* Vorgegebener Textauszug
Drei Tage später kündigte die ranghöchste Demokratin im Kongress, Nancy Pelosi, an, Ermittlungen über ein mögliches Amtsenthebungsverfahren einzuleiten. Die Strategie der Demokraten ist simpel: Sie wollen den Beweis dafür erbringen, dass Trump die amerikanische Militärhilfe an die Ukraine als Druckmittel benützt hatte, um Ermittlungen gegen seinen innenpolitischen Kontrahenten zu erzwingen.

Der Vorwurf der Klägerseite ist also eindeutig. Weit weniger geradlinig verhält es sich hingegen mit der Strategie der Verteidigung. Der – vorerst nur symbolisch – auf der Anklägerbank sitzende Präsident und all jene Republikaner, die sich bisher seiner Verteidigung verschrieben haben, sie mäandern in ihrer Defensive. Was freilich nicht heißt, dass sie völlig erfolglos wären.

* Inhalt der Daten
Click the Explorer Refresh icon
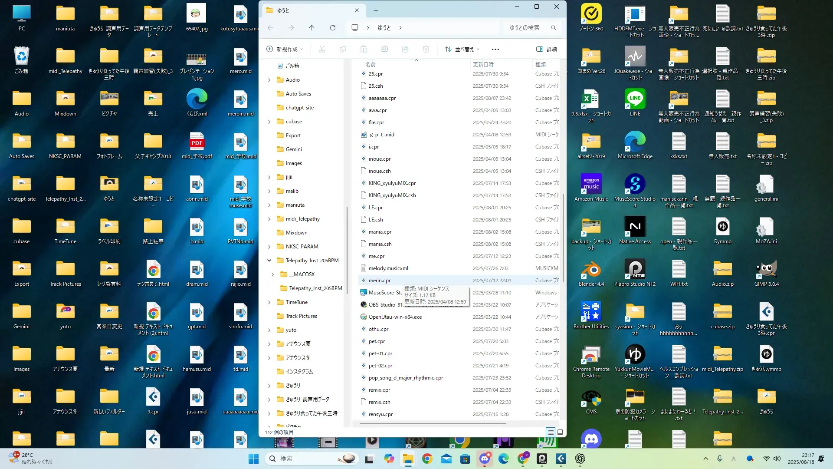Image resolution: width=833 pixels, height=469 pixels. coord(333,28)

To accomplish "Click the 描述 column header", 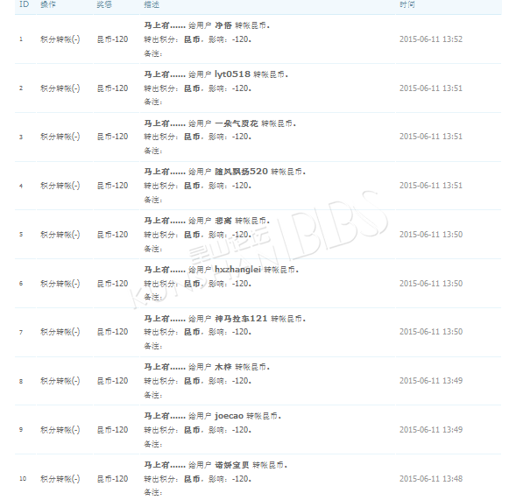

* Details zur Aufgabe
Kannst du den Textauszug über die Ermittlungen zu einem Amtsenthebungsverfahren gegen Trump vollständig und wortgetreu abschreiben? Die Zeilen stammen aus einer anderen Quelle als der Textauszug.

* Vollständige Antwort
Drei Tage später kündigte die ranghöchste Demokratin im Kongress, Nancy Pelosi, an, Ermittlungen über ein mögliches Amtsenthebungsverfahren einzuleiten. Die Strategie der Demokraten ist simpel: Sie wollen den Beweis dafür erbringen, dass Trump die amerikanische Militärhilfe an die Ukraine als Druckmittel benützt hatte, um Ermittlungen gegen seinen innenpolitischen Kontrahenten zu erzwingen.

Der Vorwurf der Klägerseite ist also eindeutig. Weit weniger geradlinig verhält es sich hingegen mit der Strategie der Verteidigung. Der – vorerst nur symbolisch – auf der Anklägerbank sitzende Präsident und all jene Republikaner, die sich bisher seiner Verteidigung verschrieben haben, sie mäandern in ihrer Defensive. Was freilich nicht heißt, dass sie völlig erfolglos wären.